Pour le comprendre, il faut rappeler que l’on ne pose une mézouza qu’à l’entrée d’un lieu de résidence fixe et non pas temporaire. C’est la raison pour laquelle on ne pose pas de mézouza à l’entrée d’une chambre d’hôtel. Lorsqu’on soumet cette question au rav Ochri, celuici connaît un élément historique que les rabbanim de Varsovie ne possèdent pas : vivant en Lituanie, où l’extermination massive a déjà commencé dans le cadre de la “‘Shoah par balle”, il sait que la ghettoïsation n’est rien par rapport à ce qui attend les Juifs dans les camps. Il sait que le ghetto n’est qu’un lieu de résidence temporaire. Il décrète donc de ne pas poser de mézouza.

Mais à Varsovie, où il faudra attendre l’été 1942 pour entendre parler de l’extermination, les rabbanim sont encore persuadés, à ce moment-là, que le ghetto constitue le “fond du trou”, le pire, le summum de l’horreur et que la vie dans le ghetto doit donc être considérée comme un état de fait permanent. D’où leur réponse en faveur de la pose de mézouzot aux portes des maisons.

Lorsque le rav ne veut pas donner de réponse Dans certains cas, il est arrivé que les rabbanim refusent de fournir une réponse à une question effroyable. Comme le rav Tsvi Hirsh Meizlish qui, dans son livre Chout Mékadché Hachem, rapporte comment il a choisi de se taire lorsqu’un père est venu lui demander s’il avait le droit de soudoyer un kapo pour sauver son fils, promis à une mort certaine, tout en sachant que, sans le moindre doute, un autre enfant serait assassiné à sa place s’il venait à être libéré. “Comment veux-tu que je réponde à cette question qui, au temps du Beth Hamikdach, aurait été débattue par le Sanhédrin, alors que je me trouve à Auschwitz, au fin fond de l’horreur ? Je t’en supplie, délivre-moi de cette question, car je suis incapable de te fournir une réponse !” Mais le père insiste et le rav se mue dans le silence.

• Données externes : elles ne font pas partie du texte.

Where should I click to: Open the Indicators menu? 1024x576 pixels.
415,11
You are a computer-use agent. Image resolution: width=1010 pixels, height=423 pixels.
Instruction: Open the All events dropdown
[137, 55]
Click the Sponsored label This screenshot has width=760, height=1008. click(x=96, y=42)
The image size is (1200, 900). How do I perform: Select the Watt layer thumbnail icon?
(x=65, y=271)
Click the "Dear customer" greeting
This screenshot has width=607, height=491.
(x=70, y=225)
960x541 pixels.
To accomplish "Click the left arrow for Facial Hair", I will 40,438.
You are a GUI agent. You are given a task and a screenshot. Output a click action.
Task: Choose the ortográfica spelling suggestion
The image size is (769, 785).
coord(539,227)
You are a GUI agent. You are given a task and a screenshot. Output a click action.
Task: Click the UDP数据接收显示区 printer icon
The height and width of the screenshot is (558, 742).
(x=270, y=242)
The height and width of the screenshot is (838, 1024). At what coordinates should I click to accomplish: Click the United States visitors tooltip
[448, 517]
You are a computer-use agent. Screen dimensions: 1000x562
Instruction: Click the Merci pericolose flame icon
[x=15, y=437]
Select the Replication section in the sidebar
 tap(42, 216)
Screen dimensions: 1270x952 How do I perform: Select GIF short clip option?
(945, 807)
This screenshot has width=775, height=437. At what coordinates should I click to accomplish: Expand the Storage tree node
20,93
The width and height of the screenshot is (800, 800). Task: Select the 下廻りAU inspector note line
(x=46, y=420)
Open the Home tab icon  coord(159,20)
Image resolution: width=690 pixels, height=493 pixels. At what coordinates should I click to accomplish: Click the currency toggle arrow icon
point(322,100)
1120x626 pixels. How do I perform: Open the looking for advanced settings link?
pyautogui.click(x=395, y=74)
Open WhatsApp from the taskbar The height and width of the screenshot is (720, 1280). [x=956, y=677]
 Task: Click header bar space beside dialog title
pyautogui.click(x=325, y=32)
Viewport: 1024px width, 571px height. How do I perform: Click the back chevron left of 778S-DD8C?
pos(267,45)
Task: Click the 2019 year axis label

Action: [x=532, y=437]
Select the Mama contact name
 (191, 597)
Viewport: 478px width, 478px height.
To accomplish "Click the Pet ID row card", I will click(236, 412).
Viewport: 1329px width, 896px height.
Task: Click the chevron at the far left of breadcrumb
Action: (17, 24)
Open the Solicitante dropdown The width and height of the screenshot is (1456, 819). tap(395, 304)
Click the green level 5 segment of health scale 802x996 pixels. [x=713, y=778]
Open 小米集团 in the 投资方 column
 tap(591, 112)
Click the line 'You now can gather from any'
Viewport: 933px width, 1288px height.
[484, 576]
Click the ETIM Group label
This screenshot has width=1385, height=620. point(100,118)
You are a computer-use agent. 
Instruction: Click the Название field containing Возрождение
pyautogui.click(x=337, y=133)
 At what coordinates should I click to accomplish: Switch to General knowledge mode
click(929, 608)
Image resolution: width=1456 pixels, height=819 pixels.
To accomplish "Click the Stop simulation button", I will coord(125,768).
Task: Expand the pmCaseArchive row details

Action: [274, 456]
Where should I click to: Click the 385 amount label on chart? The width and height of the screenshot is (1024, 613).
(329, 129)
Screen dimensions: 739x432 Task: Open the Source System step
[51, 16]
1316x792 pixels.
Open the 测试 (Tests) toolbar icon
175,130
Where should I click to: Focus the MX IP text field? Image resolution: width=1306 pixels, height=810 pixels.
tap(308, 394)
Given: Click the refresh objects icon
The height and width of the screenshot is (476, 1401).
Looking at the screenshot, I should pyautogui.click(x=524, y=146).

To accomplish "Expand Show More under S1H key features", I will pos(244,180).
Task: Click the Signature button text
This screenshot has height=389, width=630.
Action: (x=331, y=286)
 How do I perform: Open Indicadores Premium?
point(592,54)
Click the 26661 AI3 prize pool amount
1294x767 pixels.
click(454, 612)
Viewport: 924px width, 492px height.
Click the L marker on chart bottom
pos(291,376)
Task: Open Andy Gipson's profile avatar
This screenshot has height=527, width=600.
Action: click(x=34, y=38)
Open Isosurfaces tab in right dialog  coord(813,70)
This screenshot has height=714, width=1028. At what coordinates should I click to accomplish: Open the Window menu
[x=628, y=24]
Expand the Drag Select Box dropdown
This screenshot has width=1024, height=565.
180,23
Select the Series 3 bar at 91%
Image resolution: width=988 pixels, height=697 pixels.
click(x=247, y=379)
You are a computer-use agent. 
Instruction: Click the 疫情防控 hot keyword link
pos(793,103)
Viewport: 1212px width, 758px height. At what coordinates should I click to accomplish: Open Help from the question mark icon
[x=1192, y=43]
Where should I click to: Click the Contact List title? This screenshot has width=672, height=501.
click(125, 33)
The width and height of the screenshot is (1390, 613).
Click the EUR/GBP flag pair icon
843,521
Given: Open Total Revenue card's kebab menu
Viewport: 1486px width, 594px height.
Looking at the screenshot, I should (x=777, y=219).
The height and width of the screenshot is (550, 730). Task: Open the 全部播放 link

Il refuse de condamner à mort un enfant. C’est alors que le père se tient devant lui et affirme : “Rabbi, j’ai fait ce que je devais faire et j’ai agi comme la Torah me le demande. J’ai posé la question à un rav et il n’y a pas, dans le camp, d’autre rav que vous. Vous ne pouvez pas décréter qu’il m’est permis de racheter la vie de mon fils et c’est donc le signe que vous estimez que je ne dois pas le faire, car si cela était permis selon la Hala’ha, vous me l’auriez indiqué. Pour moi, cela signifie donc que je n’ai pas le droit de sauver mon fils. Cela me suffit et mon fils périra donc par le feu. J’accepte le décret avec amour et joie et je n’ai pas l’intention de faire quoi que ce soit pour le libérer, car c’est ce que m’a ordonné notre Torah…”

Et le rav Meizlich de poursuivre, soulignant que cette histoire se déroule le premier jour de Roch Hachana, alors que le peuple juif se souvient de la Akédat (ligotage) Its’hak : “Durant toute cette sainte journée de Roch Hachana, cet homme marchait dans le camp et se parlait à lui-même, disant la joie qu’il ressentait d’avoir le mérite de sacrifier son fils pour sanctifier le nom de D.ieu. Quant à moi, je suis persuadé au plus profond de mon coeur que cet homme a fait trembler les Cieux et qu’Hachem a réuni toute l’armée du ciel et ses anges pour leur montrer avec fierté ce que sont capables de faire ses fils, le peuple d’Israël”.